Christmas has come early for "Breaking Bad" fans: The "Complete Series" Blu-ray set is in stores today, and it's packed with commentaries and special features to go along with all 62 episodes of AMC's epic drug-trade drama.
But the 99.9-percent pure highlight for fans has to be "No Half Measures," the 2 hour and 15 minute (!) documentary about the making of "BB's" final season. The filmmakers had amazing access to the cast and crew throughout the production of "BB's" final eight episodes, letting us be a fly on the wall (or in the meth lab) as Walter White's long journey from Mr. Chips to Scarface draws to a close.
You should really watch the entire thing, but here, we've picked out 15 things the documentary taught us about one of the greatest TV dramas of all time.
1. "Breaking Bad" ended right where it began.
That flashback to Walt and Jesse's first cook at the beginning of Season 5's "Ozymandias"? That was the very last thing filmed on the series. We see stars Bryan Cranston (Walt) and Aaron Paul (Jesse) on that final day of shooting, in very different states of mind: Paul was sad and sentimental ("This day is just horrible. Awful."), while Cranston was a jokester till the bitter end.
In fact, in the very last scene the Emmy-winning co-stars shot together, Cranston dropped his trademark tighty-whities and did a take with his bare butt to the camera. Speaking of Heisenberg's undergarments…
2. We almost didn't see Walt in his iconic tighty-whities.
"BB" creator Vince Gilligan recalls shooting the pilot episode, with Cranston in nothing but undies and an apron. It was a cold morning, and Gilligan remembers giving his star a chance to back out, asking him: "How do you feel about the underpants?"
Cranston responded: "What's the most embarrassing thing I could be dressed in?" When Gilligan replied "tighty-whitey underpants," Cranston said firmly: "That's what I'm going to wear. Because that's what's right for the character." And a classic TV image was born.
3. Aaron Paul is a super-intense actor… even at the table read.
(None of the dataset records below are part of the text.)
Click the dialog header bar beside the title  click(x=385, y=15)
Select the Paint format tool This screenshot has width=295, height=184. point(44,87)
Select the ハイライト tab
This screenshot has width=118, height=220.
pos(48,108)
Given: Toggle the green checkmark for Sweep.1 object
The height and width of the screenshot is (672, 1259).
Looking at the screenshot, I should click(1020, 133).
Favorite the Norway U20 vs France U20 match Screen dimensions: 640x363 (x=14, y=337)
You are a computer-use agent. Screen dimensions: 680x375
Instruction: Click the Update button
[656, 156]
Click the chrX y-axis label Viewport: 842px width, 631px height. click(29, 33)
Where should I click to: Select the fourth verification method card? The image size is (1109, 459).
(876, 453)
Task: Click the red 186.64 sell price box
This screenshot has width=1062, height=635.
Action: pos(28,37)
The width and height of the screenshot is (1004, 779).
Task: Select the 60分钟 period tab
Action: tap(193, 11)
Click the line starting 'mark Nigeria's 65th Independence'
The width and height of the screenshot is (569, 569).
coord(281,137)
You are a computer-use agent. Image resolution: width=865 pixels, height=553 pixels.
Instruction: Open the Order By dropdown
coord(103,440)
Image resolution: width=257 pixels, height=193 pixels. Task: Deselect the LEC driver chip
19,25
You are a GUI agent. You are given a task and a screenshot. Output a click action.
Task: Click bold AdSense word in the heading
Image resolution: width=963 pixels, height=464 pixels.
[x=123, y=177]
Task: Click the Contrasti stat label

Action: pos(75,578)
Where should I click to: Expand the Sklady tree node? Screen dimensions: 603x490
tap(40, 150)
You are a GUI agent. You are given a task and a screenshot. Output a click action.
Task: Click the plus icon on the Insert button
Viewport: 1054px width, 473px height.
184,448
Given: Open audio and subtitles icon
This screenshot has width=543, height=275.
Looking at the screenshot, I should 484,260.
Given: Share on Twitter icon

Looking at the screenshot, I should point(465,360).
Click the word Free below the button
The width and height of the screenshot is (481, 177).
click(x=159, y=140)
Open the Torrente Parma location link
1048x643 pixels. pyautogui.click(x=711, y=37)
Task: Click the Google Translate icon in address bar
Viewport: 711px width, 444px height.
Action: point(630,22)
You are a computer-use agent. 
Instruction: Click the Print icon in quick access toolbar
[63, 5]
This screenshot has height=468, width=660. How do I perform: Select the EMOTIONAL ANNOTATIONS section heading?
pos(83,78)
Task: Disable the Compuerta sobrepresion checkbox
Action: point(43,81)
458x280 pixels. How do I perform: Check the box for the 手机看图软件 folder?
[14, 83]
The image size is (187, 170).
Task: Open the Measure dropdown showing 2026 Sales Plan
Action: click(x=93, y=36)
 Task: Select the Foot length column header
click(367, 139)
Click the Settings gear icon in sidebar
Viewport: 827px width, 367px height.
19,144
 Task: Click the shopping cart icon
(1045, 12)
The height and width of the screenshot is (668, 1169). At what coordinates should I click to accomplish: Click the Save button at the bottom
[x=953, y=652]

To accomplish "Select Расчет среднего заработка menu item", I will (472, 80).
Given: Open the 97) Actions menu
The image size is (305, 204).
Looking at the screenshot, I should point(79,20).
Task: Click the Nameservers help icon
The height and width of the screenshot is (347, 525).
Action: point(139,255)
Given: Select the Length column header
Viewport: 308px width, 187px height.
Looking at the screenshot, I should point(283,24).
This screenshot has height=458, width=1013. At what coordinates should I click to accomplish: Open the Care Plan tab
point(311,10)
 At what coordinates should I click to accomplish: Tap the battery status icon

The doc shows the "BB" cast and crew reuniting to shoot the final eight episodes and sitting down for a table read of the first of the eight, "Blood Money." We see Paul and Cranston reading an emotionally wrenching scene, and even though it's just a table read, Paul is fully invested; we even think we saw tears in his eyes. Do they give out Emmys for table reads? If so, Paul gets our vote.
Get an exclusive sneak peek at the "Breaking Bad" doc "No Half Measures" right here:
4. It took hours in the makeup chair to become Walter White.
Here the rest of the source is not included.